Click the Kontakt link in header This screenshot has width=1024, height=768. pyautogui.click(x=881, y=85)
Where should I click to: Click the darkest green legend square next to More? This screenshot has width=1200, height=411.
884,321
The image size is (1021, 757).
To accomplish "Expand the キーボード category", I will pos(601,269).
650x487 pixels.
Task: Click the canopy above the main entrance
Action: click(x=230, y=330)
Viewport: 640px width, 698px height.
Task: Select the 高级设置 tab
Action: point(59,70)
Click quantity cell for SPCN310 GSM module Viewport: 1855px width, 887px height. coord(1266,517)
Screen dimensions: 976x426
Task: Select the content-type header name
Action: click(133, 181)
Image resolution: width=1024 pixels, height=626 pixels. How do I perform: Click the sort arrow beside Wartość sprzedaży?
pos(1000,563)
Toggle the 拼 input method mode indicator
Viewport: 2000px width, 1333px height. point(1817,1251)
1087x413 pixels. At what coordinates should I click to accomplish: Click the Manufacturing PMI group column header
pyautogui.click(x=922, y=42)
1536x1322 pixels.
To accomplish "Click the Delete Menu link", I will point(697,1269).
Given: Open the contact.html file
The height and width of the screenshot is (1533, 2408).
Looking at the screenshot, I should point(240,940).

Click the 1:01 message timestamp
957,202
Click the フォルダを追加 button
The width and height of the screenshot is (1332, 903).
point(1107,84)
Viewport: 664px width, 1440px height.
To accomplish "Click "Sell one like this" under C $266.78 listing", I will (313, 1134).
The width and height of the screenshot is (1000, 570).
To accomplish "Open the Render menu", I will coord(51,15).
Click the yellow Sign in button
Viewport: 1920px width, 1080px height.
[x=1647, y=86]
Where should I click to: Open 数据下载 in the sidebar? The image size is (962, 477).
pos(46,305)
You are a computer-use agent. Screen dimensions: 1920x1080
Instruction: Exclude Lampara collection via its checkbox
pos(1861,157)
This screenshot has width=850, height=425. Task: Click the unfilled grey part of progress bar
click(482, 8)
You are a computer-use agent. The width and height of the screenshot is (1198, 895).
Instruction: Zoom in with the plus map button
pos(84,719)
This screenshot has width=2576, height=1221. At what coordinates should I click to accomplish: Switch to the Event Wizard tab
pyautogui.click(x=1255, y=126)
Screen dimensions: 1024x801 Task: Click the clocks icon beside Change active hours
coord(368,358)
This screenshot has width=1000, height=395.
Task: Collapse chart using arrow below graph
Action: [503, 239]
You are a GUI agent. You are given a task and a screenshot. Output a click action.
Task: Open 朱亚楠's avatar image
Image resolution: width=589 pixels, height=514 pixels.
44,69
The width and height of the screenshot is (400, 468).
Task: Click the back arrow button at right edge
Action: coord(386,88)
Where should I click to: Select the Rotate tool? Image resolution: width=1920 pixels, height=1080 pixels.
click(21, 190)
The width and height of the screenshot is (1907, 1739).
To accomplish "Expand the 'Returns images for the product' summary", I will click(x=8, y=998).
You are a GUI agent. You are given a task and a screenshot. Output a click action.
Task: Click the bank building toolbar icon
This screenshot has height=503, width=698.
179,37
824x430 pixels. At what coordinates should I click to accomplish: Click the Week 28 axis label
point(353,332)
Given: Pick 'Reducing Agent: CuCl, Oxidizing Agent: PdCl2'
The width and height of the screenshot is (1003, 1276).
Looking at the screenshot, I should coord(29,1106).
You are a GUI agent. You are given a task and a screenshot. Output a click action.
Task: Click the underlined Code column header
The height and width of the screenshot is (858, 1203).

+-------+

THE PROBLEM.
Locate each line in the records above that contains the word "Where" and copy those lines out in full. Case counts.

EXERCISE RESULT.
Where should I click to: Click the darkest green legend square next to More? This screenshot has width=1200, height=411.
Where should I click to: Open 数据下载 in the sidebar? The image size is (962, 477).
Where should I click to: Select the Rotate tool? Image resolution: width=1920 pixels, height=1080 pixels.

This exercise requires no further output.